-- Opening Marker --

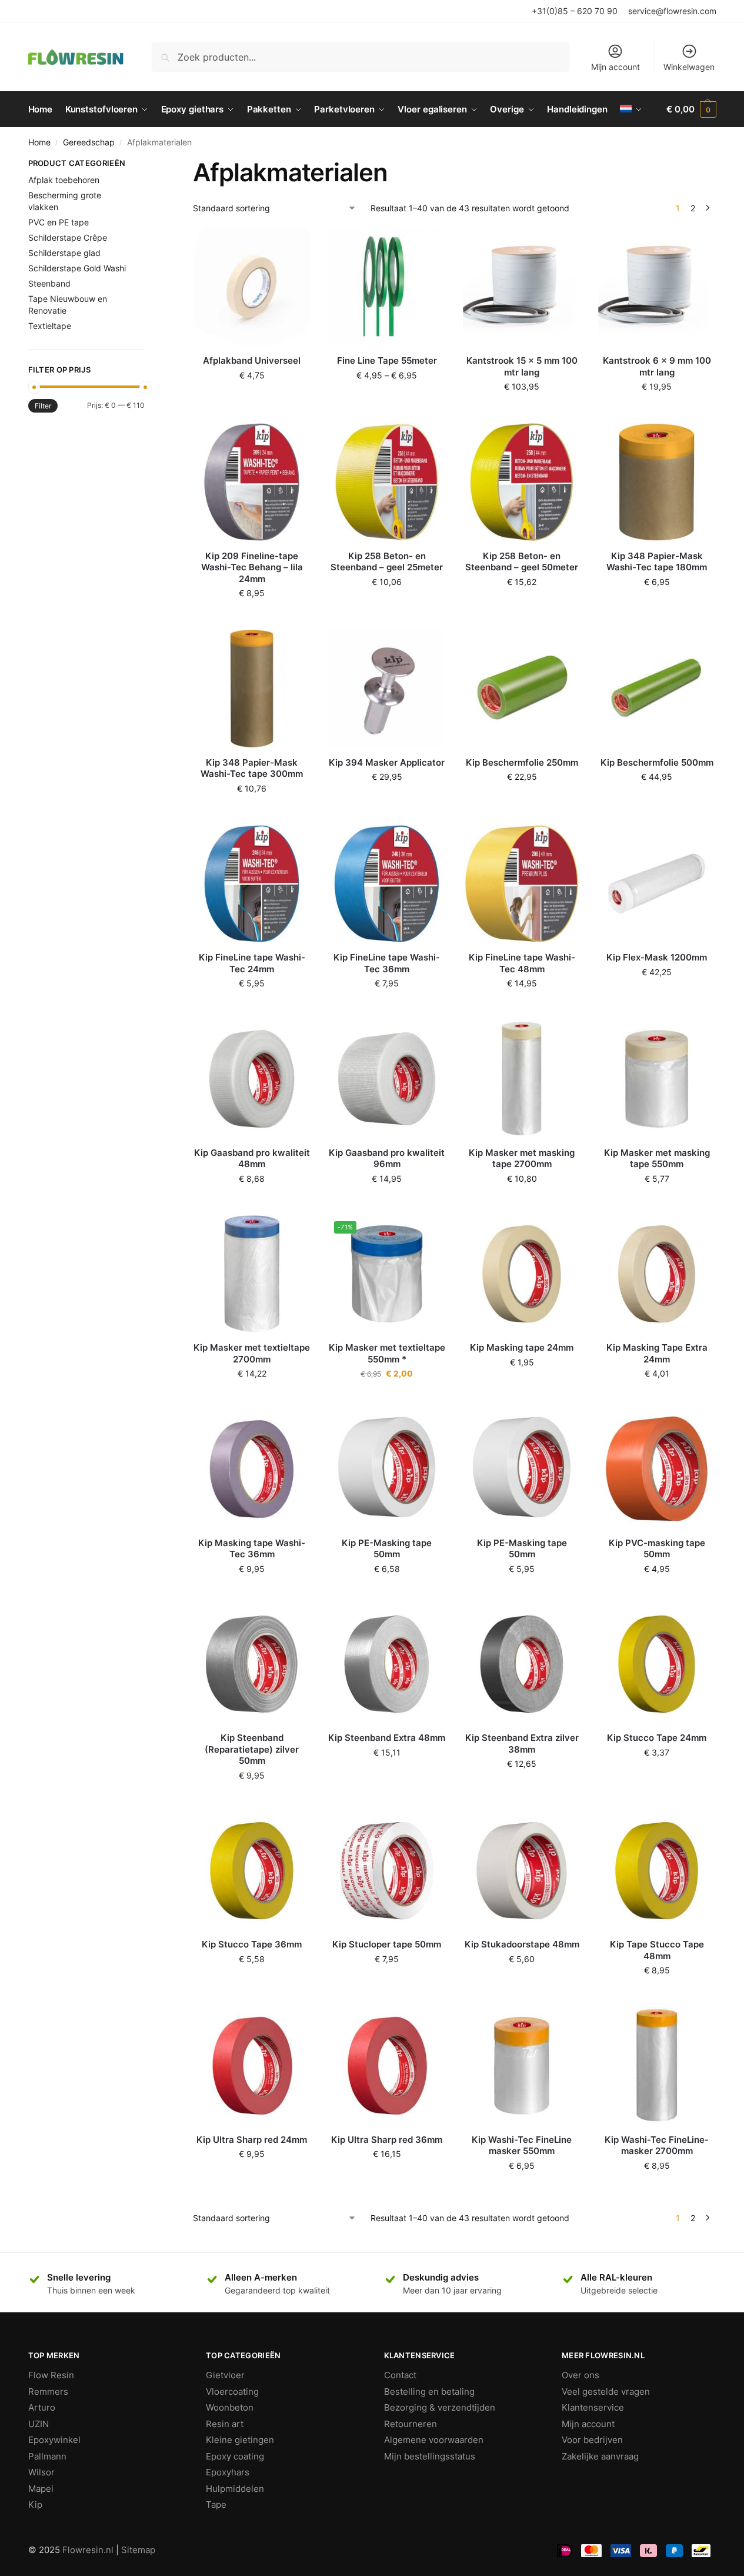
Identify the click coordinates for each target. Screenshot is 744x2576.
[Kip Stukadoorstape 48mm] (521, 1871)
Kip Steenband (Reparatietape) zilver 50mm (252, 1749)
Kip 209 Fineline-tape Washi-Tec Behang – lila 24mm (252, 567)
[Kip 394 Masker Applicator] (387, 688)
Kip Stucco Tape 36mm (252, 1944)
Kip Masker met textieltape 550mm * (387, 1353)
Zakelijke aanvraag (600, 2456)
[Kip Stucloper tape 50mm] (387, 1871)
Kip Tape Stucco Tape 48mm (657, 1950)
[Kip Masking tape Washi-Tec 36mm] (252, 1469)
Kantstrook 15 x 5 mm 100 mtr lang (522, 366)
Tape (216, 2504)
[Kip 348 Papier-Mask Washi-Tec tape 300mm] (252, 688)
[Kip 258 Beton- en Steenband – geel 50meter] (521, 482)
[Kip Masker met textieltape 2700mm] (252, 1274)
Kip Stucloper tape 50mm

-- Closing Marker --
-- Opening Marker --

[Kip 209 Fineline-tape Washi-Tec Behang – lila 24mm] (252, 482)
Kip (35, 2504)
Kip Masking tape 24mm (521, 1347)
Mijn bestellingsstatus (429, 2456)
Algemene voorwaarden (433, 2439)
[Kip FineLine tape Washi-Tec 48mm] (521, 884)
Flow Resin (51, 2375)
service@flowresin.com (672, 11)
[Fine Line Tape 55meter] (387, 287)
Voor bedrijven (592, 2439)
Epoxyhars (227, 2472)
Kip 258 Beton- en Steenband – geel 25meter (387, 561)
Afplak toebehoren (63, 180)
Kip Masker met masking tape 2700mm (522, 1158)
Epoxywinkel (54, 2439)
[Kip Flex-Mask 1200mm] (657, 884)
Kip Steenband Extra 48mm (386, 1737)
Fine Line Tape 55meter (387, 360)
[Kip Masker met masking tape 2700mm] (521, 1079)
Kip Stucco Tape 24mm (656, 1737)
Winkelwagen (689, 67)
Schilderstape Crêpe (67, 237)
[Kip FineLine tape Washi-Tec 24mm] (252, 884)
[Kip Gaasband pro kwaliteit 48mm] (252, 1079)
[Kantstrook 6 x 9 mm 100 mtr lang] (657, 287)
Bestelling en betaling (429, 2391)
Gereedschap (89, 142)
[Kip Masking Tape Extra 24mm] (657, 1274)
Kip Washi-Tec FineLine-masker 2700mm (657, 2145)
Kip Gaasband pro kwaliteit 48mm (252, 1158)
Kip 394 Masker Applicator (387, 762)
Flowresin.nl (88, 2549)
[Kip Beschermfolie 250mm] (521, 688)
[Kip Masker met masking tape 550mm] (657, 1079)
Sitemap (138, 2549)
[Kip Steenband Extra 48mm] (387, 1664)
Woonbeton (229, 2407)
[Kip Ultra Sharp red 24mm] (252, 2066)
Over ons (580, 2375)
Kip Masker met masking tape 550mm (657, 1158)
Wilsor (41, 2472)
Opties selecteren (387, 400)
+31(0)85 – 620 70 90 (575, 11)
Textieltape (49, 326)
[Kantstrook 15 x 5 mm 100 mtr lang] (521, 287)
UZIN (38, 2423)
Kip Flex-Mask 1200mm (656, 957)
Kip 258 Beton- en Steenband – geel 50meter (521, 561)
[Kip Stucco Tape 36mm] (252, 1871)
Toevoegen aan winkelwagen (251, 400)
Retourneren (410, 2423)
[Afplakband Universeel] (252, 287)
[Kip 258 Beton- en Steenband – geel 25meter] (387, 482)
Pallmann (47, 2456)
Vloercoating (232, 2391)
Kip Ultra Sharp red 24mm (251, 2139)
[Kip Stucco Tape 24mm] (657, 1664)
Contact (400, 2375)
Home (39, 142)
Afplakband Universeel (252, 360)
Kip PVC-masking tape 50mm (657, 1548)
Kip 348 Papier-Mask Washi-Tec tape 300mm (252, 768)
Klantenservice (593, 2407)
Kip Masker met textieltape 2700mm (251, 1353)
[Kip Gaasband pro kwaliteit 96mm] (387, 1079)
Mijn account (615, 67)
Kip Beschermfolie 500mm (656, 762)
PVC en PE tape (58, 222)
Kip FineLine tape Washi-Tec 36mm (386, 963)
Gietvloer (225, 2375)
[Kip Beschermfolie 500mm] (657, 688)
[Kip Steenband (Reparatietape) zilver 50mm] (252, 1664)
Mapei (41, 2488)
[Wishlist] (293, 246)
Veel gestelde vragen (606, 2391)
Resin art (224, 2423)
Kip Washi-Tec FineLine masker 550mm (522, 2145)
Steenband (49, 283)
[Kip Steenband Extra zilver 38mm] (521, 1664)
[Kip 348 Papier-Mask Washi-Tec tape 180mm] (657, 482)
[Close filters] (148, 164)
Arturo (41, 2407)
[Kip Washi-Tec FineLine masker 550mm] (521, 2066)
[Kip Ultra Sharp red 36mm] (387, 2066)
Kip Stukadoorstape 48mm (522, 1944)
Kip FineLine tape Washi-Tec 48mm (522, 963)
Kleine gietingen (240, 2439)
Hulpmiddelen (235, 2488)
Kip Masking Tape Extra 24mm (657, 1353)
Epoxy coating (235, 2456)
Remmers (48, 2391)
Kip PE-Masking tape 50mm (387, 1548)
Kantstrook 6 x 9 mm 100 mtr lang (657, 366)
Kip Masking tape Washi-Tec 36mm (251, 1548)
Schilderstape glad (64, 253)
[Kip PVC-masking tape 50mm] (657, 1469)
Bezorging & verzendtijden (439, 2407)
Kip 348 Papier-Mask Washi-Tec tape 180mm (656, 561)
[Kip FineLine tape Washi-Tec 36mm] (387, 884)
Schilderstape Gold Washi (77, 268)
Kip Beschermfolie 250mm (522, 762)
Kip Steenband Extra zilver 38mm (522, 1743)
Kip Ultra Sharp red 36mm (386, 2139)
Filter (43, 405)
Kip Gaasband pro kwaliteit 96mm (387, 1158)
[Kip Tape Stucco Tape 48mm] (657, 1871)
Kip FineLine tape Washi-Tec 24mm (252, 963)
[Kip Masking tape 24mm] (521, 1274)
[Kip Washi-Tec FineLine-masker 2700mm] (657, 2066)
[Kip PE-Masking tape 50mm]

-- Closing Marker --

• _GOAL OF THE EXERCISE_
Retype word for word everything in the listing above from the line that holds "Kip Steenband (Reparatietape) zilver 50mm (252, 1749)" down to the line that holds "[Kip 258 Beton- en Steenband – geel 50meter]". Keep both end lines and leave out the rest.

• _ANSWER TO THIS EXERCISE_
Kip Steenband (Reparatietape) zilver 50mm (252, 1749)
Kip 209 Fineline-tape Washi-Tec Behang – lila 24mm (252, 567)
[Kip 394 Masker Applicator] (387, 688)
Kip Stucco Tape 36mm (252, 1944)
Kip Masker met textieltape 550mm * (387, 1353)
Zakelijke aanvraag (600, 2456)
[Kip Stucloper tape 50mm] (387, 1871)
Kip Tape Stucco Tape 48mm (657, 1950)
[Kip Masking tape Washi-Tec 36mm] (252, 1469)
Kantstrook 15 x 5 mm 100 mtr lang (522, 366)
Tape (216, 2504)
[Kip 348 Papier-Mask Washi-Tec tape 300mm] (252, 688)
[Kip 258 Beton- en Steenband – geel 50meter] (521, 482)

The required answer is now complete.